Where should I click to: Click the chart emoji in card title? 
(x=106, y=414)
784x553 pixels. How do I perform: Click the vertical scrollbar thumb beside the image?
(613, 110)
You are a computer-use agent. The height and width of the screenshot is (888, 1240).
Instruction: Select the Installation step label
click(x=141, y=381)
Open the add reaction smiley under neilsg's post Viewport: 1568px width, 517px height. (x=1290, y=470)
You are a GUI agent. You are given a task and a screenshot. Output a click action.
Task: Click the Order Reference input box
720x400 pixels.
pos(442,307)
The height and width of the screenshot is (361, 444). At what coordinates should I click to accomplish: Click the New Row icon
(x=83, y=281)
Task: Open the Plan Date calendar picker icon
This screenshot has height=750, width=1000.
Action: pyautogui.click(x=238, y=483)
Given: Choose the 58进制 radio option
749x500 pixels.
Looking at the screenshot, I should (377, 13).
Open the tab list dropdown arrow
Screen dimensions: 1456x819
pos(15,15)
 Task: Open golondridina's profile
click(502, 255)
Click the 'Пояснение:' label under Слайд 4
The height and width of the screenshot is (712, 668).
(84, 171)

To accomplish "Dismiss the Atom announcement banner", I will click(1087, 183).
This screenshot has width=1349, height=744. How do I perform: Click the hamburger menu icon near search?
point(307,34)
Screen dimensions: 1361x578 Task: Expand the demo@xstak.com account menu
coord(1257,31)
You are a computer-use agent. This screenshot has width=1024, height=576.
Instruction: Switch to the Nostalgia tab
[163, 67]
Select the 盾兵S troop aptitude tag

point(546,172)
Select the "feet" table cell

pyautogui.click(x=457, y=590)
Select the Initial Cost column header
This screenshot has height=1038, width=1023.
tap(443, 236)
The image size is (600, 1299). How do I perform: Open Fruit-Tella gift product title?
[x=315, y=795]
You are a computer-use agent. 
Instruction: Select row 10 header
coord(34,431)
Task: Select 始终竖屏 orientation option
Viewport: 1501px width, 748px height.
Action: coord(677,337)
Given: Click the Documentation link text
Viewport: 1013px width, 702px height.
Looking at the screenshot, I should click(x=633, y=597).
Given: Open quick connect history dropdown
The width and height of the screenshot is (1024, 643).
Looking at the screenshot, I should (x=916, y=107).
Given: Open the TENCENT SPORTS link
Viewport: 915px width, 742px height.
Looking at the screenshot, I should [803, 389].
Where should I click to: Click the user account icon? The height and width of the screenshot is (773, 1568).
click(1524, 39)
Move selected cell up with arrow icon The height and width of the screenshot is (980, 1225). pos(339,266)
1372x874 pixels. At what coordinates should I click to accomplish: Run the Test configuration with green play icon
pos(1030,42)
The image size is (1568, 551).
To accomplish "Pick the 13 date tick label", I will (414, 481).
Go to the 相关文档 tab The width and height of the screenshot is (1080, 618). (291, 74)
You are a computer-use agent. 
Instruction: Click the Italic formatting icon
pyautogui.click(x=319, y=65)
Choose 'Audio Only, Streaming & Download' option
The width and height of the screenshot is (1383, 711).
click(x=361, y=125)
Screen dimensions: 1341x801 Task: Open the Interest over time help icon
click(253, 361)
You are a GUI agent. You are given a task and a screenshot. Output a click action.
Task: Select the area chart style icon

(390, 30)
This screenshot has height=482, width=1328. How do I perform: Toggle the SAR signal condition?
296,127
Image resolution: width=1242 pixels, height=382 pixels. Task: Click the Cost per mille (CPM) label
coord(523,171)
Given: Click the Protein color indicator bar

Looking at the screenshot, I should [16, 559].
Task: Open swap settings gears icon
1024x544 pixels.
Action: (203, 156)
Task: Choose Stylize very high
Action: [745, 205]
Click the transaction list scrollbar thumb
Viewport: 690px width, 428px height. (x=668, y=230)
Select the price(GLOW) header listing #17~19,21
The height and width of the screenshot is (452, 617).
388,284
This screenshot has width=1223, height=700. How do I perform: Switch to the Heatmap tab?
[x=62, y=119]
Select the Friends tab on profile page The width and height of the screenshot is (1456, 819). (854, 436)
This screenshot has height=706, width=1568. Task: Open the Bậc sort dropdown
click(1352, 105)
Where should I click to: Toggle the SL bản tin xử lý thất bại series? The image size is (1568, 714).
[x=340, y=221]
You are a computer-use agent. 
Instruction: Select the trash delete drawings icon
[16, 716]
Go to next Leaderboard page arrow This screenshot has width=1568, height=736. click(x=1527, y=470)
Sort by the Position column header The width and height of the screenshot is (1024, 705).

--------------------------------------------------

### Goal of the exercise:
Including any blank lines, repeat the data exactly.

### Task result:
Where should I click to: Click the chart emoji in card title? 
(x=106, y=414)
784x553 pixels. How do I perform: Click the vertical scrollbar thumb beside the image?
(613, 110)
You are a computer-use agent. The height and width of the screenshot is (888, 1240).
Instruction: Select the Installation step label
click(x=141, y=381)
Open the add reaction smiley under neilsg's post Viewport: 1568px width, 517px height. (x=1290, y=470)
You are a GUI agent. You are given a task and a screenshot. Output a click action.
Task: Click the Order Reference input box
720x400 pixels.
pos(442,307)
The height and width of the screenshot is (361, 444). At what coordinates should I click to accomplish: Click the New Row icon
(x=83, y=281)
Task: Open the Plan Date calendar picker icon
This screenshot has height=750, width=1000.
Action: pyautogui.click(x=238, y=483)
Given: Choose the 58进制 radio option
749x500 pixels.
Looking at the screenshot, I should (377, 13).
Open the tab list dropdown arrow
Screen dimensions: 1456x819
pos(15,15)
 Task: Open golondridina's profile
click(502, 255)
Click the 'Пояснение:' label under Слайд 4
The height and width of the screenshot is (712, 668).
(84, 171)

To accomplish "Dismiss the Atom announcement banner", I will click(1087, 183).
This screenshot has width=1349, height=744. How do I perform: Click the hamburger menu icon near search?
point(307,34)
Screen dimensions: 1361x578 Task: Expand the demo@xstak.com account menu
coord(1257,31)
You are a computer-use agent. This screenshot has width=1024, height=576.
Instruction: Switch to the Nostalgia tab
[163, 67]
Select the 盾兵S troop aptitude tag

point(546,172)
Select the "feet" table cell

pyautogui.click(x=457, y=590)
Select the Initial Cost column header
This screenshot has height=1038, width=1023.
tap(443, 236)
The image size is (600, 1299). How do I perform: Open Fruit-Tella gift product title?
[x=315, y=795]
You are a computer-use agent. 
Instruction: Select row 10 header
coord(34,431)
Task: Select 始终竖屏 orientation option
Viewport: 1501px width, 748px height.
Action: coord(677,337)
Given: Click the Documentation link text
Viewport: 1013px width, 702px height.
Looking at the screenshot, I should click(x=633, y=597).
Given: Open quick connect history dropdown
The width and height of the screenshot is (1024, 643).
Looking at the screenshot, I should (x=916, y=107).
Given: Open the TENCENT SPORTS link
Viewport: 915px width, 742px height.
Looking at the screenshot, I should [803, 389].
Where should I click to: Click the user account icon? The height and width of the screenshot is (773, 1568).
click(1524, 39)
Move selected cell up with arrow icon The height and width of the screenshot is (980, 1225). pos(339,266)
1372x874 pixels. At what coordinates should I click to accomplish: Run the Test configuration with green play icon
pos(1030,42)
The image size is (1568, 551).
To accomplish "Pick the 13 date tick label", I will (414, 481).
Go to the 相关文档 tab The width and height of the screenshot is (1080, 618). (291, 74)
You are a computer-use agent. 
Instruction: Click the Italic formatting icon
pyautogui.click(x=319, y=65)
Choose 'Audio Only, Streaming & Download' option
The width and height of the screenshot is (1383, 711).
click(x=361, y=125)
Screen dimensions: 1341x801 Task: Open the Interest over time help icon
click(253, 361)
You are a GUI agent. You are given a task and a screenshot. Output a click action.
Task: Select the area chart style icon

(390, 30)
This screenshot has height=482, width=1328. How do I perform: Toggle the SAR signal condition?
296,127
Image resolution: width=1242 pixels, height=382 pixels. Task: Click the Cost per mille (CPM) label
coord(523,171)
Given: Click the Protein color indicator bar

Looking at the screenshot, I should [16, 559].
Task: Open swap settings gears icon
1024x544 pixels.
Action: (203, 156)
Task: Choose Stylize very high
Action: [745, 205]
Click the transaction list scrollbar thumb
Viewport: 690px width, 428px height. (x=668, y=230)
Select the price(GLOW) header listing #17~19,21
The height and width of the screenshot is (452, 617).
388,284
This screenshot has width=1223, height=700. How do I perform: Switch to the Heatmap tab?
[x=62, y=119]
Select the Friends tab on profile page The width and height of the screenshot is (1456, 819). (854, 436)
This screenshot has height=706, width=1568. Task: Open the Bậc sort dropdown
click(1352, 105)
Where should I click to: Toggle the SL bản tin xử lý thất bại series? The image size is (1568, 714).
[x=340, y=221]
You are a computer-use agent. 
Instruction: Select the trash delete drawings icon
[16, 716]
Go to next Leaderboard page arrow This screenshot has width=1568, height=736. click(x=1527, y=470)
Sort by the Position column header The width and height of the screenshot is (1024, 705).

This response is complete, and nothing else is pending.